▶ **課題のねらい**: リストの冒頭から"at (1523, 1270)."を含む行までを、"screenshot"を"screen capture"に置き換えて書き写しなさい。それ以外の部分は変えないこと。

━━━━━━━━━━━━━━━━━━━━━━━━━━━━━━

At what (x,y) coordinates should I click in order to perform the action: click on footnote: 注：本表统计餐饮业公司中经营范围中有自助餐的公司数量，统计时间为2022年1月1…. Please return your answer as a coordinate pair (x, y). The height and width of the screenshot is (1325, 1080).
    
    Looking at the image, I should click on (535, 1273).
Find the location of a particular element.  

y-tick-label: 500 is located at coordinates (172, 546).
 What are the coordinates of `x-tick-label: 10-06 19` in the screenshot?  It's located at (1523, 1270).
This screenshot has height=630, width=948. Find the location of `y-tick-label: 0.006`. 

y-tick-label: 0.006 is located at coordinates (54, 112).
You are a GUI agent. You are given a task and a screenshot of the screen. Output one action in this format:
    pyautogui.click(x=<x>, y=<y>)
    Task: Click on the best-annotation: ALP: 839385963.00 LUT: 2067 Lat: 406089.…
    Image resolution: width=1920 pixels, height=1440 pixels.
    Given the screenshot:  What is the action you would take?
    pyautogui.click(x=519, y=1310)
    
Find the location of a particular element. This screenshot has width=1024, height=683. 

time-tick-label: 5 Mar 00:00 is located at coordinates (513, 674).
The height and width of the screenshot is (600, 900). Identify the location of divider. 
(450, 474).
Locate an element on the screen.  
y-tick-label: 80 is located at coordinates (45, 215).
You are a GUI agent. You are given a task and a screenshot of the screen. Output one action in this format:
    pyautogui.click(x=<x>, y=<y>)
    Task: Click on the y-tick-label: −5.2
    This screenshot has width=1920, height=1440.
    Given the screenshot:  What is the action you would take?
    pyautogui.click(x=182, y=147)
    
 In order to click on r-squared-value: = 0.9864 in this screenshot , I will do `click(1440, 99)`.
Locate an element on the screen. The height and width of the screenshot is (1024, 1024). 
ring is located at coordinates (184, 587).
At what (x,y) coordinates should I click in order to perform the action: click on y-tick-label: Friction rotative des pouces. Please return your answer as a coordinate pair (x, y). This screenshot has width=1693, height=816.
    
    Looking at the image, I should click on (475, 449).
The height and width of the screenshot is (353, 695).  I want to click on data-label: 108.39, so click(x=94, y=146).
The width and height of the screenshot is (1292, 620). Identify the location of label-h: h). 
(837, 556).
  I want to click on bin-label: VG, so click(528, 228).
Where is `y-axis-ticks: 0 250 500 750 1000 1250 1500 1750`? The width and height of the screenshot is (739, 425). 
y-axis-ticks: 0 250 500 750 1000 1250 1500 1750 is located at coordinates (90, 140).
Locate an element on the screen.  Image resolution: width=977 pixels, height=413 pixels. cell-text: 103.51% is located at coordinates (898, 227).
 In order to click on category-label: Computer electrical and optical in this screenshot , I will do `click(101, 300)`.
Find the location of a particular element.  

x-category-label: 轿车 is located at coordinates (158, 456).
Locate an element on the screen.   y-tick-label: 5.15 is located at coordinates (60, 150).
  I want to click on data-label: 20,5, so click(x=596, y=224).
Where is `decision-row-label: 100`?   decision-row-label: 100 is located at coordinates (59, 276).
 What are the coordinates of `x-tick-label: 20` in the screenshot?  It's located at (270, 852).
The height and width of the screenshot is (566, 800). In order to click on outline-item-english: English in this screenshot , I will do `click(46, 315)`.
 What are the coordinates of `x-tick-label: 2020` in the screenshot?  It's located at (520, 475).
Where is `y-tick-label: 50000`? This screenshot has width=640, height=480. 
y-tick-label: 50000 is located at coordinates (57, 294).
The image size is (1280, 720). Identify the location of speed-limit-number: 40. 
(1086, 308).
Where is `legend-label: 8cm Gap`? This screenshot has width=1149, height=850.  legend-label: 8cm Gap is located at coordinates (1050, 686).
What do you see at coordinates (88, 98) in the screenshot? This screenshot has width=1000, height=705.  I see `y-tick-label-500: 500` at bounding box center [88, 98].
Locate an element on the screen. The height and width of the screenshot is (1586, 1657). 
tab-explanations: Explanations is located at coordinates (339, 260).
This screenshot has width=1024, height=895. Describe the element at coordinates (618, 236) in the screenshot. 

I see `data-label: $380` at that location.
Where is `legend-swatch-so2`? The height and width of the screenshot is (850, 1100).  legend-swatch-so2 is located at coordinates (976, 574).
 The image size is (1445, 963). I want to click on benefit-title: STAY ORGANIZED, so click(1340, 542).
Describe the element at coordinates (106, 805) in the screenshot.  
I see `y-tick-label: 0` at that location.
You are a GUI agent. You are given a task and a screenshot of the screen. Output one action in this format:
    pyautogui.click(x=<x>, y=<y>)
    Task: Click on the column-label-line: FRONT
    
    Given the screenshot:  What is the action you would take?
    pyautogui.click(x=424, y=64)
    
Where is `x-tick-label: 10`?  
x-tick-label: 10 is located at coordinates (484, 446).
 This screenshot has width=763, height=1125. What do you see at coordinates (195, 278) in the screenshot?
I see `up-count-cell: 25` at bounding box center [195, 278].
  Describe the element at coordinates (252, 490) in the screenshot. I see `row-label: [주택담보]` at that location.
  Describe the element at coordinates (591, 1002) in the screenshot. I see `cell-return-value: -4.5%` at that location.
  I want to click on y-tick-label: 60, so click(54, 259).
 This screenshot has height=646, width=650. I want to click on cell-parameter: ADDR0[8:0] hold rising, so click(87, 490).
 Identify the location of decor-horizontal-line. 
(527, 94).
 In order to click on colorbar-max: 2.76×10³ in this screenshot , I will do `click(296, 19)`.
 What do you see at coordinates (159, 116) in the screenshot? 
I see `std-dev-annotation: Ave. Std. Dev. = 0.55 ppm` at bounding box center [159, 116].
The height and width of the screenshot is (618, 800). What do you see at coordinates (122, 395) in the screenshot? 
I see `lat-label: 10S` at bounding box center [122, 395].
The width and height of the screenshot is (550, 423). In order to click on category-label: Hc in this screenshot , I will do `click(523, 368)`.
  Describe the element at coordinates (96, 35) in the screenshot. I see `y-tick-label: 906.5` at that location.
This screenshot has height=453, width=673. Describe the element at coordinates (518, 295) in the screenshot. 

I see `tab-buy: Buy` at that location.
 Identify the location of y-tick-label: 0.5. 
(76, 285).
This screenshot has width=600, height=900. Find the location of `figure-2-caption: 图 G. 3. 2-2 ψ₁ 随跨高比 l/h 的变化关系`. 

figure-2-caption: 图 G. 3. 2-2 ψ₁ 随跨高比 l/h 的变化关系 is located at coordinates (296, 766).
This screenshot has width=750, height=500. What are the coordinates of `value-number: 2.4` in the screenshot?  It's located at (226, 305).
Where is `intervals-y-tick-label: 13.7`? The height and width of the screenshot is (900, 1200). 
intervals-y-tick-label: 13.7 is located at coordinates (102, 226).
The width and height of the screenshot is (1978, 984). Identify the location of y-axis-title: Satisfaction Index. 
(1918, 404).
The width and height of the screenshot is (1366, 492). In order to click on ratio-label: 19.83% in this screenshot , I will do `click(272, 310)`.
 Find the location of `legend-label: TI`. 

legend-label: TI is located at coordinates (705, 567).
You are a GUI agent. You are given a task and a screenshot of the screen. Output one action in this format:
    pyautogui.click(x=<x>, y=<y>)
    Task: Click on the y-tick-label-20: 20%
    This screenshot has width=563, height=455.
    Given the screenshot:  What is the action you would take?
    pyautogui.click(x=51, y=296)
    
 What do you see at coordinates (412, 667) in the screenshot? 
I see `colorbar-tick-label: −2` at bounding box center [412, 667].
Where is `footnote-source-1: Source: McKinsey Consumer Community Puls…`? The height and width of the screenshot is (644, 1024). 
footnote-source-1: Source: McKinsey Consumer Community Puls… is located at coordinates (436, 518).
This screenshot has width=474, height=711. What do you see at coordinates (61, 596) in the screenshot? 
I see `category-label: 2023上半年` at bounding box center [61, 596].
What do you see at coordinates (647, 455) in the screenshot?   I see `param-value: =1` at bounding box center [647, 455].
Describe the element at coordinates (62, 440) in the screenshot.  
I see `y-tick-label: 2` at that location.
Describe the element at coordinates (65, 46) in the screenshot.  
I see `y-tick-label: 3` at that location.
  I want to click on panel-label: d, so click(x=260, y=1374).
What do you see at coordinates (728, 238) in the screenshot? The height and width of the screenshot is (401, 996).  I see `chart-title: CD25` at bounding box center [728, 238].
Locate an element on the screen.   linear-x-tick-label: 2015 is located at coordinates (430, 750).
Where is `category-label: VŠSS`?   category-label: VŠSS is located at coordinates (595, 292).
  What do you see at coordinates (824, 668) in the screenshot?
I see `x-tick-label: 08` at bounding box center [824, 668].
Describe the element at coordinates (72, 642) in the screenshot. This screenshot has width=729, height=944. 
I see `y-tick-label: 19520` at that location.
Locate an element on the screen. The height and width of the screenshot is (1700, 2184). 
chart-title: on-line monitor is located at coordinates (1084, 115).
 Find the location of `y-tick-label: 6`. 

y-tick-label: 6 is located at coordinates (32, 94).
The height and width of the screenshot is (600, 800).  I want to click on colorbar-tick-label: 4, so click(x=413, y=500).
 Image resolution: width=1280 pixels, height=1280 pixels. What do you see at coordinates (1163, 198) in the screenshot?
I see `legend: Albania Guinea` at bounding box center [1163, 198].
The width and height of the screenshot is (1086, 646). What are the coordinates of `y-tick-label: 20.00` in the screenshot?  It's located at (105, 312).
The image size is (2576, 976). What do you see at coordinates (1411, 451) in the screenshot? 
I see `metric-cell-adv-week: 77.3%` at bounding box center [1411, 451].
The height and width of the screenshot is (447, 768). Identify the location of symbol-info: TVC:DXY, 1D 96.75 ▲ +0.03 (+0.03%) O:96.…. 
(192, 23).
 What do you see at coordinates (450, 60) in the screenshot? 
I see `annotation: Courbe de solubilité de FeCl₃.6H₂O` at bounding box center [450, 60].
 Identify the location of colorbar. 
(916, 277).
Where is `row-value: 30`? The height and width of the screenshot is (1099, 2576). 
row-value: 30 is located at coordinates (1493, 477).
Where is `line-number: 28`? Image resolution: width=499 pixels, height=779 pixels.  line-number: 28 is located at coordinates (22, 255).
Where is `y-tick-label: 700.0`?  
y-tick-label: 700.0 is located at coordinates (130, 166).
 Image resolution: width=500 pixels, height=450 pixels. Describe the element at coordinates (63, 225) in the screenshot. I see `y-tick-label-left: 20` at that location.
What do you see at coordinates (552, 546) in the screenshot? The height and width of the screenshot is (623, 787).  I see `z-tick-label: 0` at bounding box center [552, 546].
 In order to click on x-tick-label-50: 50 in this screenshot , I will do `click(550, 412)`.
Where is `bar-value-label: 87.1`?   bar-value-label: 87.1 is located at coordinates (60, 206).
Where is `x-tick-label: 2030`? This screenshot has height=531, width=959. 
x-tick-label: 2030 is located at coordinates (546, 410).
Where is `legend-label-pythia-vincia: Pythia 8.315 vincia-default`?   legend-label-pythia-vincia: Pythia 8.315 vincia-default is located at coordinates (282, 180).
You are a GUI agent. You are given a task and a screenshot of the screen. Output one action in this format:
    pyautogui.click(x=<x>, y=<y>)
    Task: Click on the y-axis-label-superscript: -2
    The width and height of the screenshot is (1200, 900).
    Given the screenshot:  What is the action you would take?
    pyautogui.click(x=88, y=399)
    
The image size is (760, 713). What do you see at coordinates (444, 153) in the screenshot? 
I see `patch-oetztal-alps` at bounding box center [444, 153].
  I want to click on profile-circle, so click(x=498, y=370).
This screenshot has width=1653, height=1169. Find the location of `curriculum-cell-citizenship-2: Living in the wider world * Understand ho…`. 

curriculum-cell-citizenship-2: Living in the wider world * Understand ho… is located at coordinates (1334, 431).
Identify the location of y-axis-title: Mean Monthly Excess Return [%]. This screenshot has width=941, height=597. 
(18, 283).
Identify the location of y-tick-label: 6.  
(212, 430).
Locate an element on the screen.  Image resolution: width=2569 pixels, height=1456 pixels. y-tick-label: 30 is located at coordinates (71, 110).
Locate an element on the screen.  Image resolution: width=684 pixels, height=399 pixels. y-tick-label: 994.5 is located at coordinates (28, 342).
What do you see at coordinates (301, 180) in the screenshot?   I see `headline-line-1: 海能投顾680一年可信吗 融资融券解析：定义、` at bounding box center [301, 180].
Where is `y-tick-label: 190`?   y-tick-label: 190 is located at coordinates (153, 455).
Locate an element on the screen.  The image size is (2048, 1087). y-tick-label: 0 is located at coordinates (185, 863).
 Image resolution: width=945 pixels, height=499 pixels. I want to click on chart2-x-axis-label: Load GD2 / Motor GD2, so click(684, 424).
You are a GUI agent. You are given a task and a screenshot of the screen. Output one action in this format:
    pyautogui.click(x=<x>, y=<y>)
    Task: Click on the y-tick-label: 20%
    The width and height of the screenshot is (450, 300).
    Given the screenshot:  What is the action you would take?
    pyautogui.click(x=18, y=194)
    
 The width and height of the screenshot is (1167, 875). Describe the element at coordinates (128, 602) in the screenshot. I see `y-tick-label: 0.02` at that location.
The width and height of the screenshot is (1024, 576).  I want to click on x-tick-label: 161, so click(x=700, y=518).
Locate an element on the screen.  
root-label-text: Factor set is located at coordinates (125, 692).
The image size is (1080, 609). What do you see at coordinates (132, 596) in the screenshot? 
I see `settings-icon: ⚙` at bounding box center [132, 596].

━━━━━━━━━━━━━━━━━━━━━━━━━━━━━━

▶ **解答欄**:
At what (x,y) coordinates should I click in order to perform the action: click on footnote: 注：本表统计餐饮业公司中经营范围中有自助餐的公司数量，统计时间为2022年1月1…. Please return your answer as a coordinate pair (x, y). The height and width of the screen capture is (1325, 1080).
    
    Looking at the image, I should click on (535, 1273).
Find the location of a particular element.  

y-tick-label: 500 is located at coordinates (172, 546).
 What are the coordinates of `x-tick-label: 10-06 19` in the screen capture?  It's located at (1523, 1270).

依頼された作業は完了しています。